From 49d14b54a527289d09a9480f214b8c586322310a Mon Sep 17 00:00:00 2001
From: Eric Dumazet <edumazet@google.com>
Date: Thu, 26 Sep 2024 16:58:36 +0000
Subject: net: test for not too small csum_start in virtio_net_hdr_to_skb()

syzbot was able to trigger this warning [1], after injecting a
malicious packet through af_packet, setting skb->csum_start and thus
the transport header to an incorrect value.

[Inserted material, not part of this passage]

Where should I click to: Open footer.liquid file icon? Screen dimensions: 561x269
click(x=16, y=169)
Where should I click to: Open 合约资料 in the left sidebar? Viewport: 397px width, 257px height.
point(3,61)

We can at least make sure the transport header is after
the end of the network header (with a estimated minimal size).

[1]
[   67.873027] skb len=4096 headroom=16 headlen=14 tailroom=0
mac=(-1,-1) mac_len=0 net=(16,-6) trans=10
shinfo(txflags=0 nr_frags=1 gso(size=0 type=0 segs=0))

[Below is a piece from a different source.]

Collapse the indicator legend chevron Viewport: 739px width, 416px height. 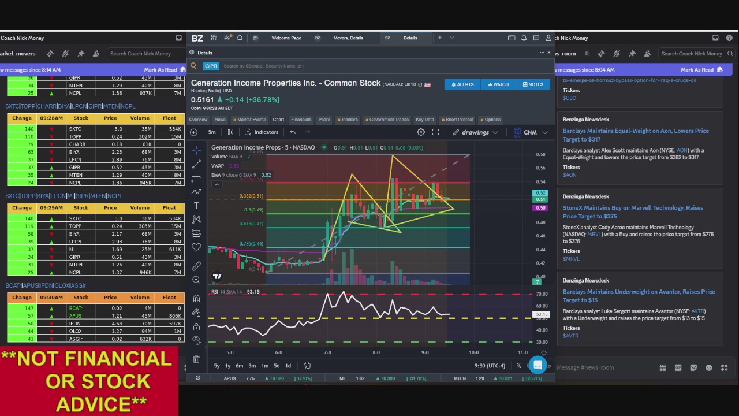217,184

csum(0xa start=10 offset=0 ip_summed=3 complete_sw=0 valid=0 level=0)
hash(0x0 sw=0 l4=0) proto=0x0800 pkttype=0 iif=0
priority=0x0 mark=0x0 alloc_cpu=10 vlan_all=0x0
encapsulation=0 inner(proto=0x0000, mac=0, net=0, trans=0)

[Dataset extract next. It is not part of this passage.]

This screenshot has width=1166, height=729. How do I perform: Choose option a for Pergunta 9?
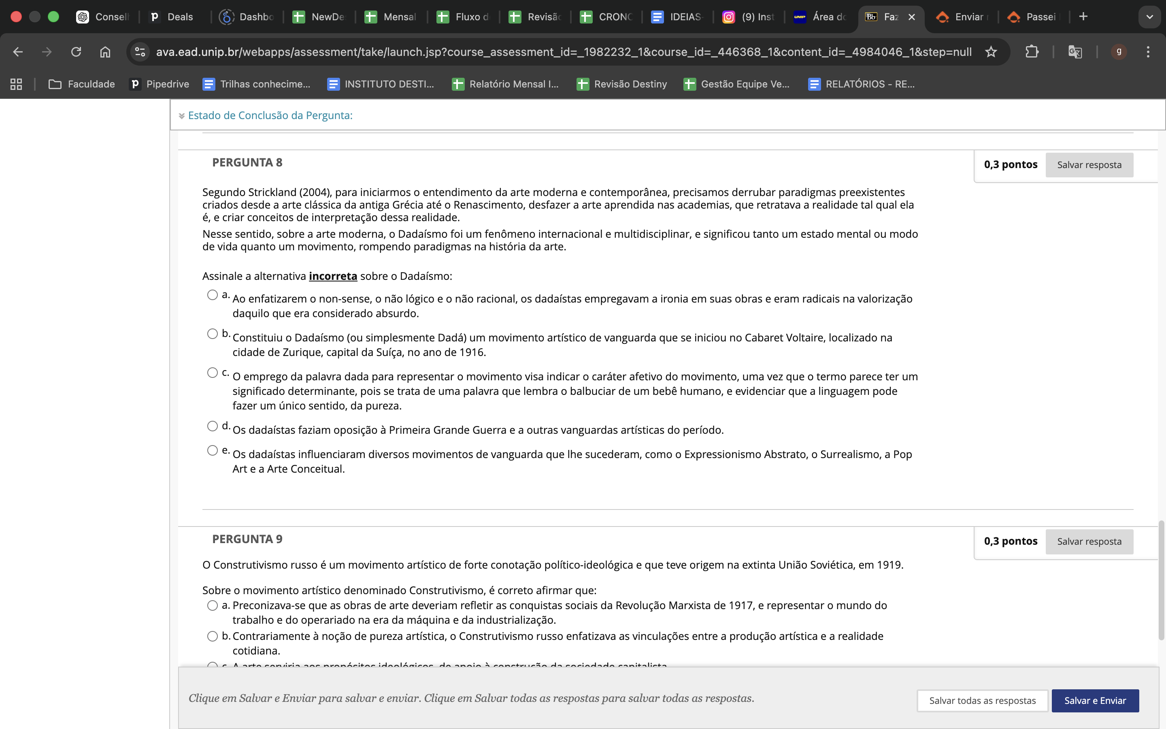click(x=212, y=606)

[   67.877172] dev name=veth0_vlan feat=0x000061164fdd09e9
[   67.877764] sk family=17 type=3 proto=0
[   67.878279] skb linear:   00000000: 00 00 10 00 00 00 00 00 0f 00 00 00 08 00
[   67.879128] skb frag:     00000000: 0e 00 07 00 00 00 28 00 08 80 1c 00 04 00 00 02
[   67.879877] skb frag:     00000010: 00 00 00 00 00 00 00 00 00 00 00 00 00 00 00 00
[   67.880647] skb frag:     00000020: 00 00 02 00 00 00 08 00 1b 00 00 00 00 00 00 00
[   67.881156] skb frag:     00000030: 00 00 00 00 00 00 00 00 00 00 00 00 00 00 00 00
[   67.881753] skb frag:     00000040: 00 00 00 00 00 00 00 00 00 00 00 00 00 00 00 00
[   67.882173] skb frag:     00000050: 00 00 00 00 00 00 00 00 00 00 00 00 00 00 00 00
[   67.882790] skb frag:     00000060: 00 00 00 00 00 00 00 00 00 00 00 00 00 00 00 00
[   67.883171] skb frag:     00000070: 00 00 00 00 00 00 00 00 00 00 00 00 00 00 00 00
[   67.883733] skb frag:     00000080: 00 00 00 00 00 00 00 00 00 00 00 00 00 00 00 00
[   67.884206] skb frag:     00000090: 00 00 00 00 00 00 00 00 00 00 69 70 76 6c 61 6e
[   67.884704] skb frag:     000000a0: 31 00 00 00 00 00 00 00 00 00 2b 00 00 00 00 00
[   67.885139] skb frag:     000000b0: 00 00 00 00 00 00 00 00 00 00 00 00 00 00 00 00
[   67.885677] skb frag:     000000c0: 00 00 00 00 00 00 00 00 00 00 00 00 00 00 00 00
[   67.886042] skb frag:     000000d0: 00 00 00 00 00 00 00 00 00 00 00 00 00 00 00 00
[   67.886408] skb frag:     000000e0: 00 00 00 00 00 00 00 00 00 00 00 00 00 00 00 00
[   67.887020] skb frag:     000000f0: 00 00 00 00 00 00 00 00 00 00 00 00 00 00 00 00
[   67.887384] skb frag:     00000100: 00 00
[   67.887878] ------------[ cut here ]------------
[   67.887908] offset (-6) >= skb_headlen() (14)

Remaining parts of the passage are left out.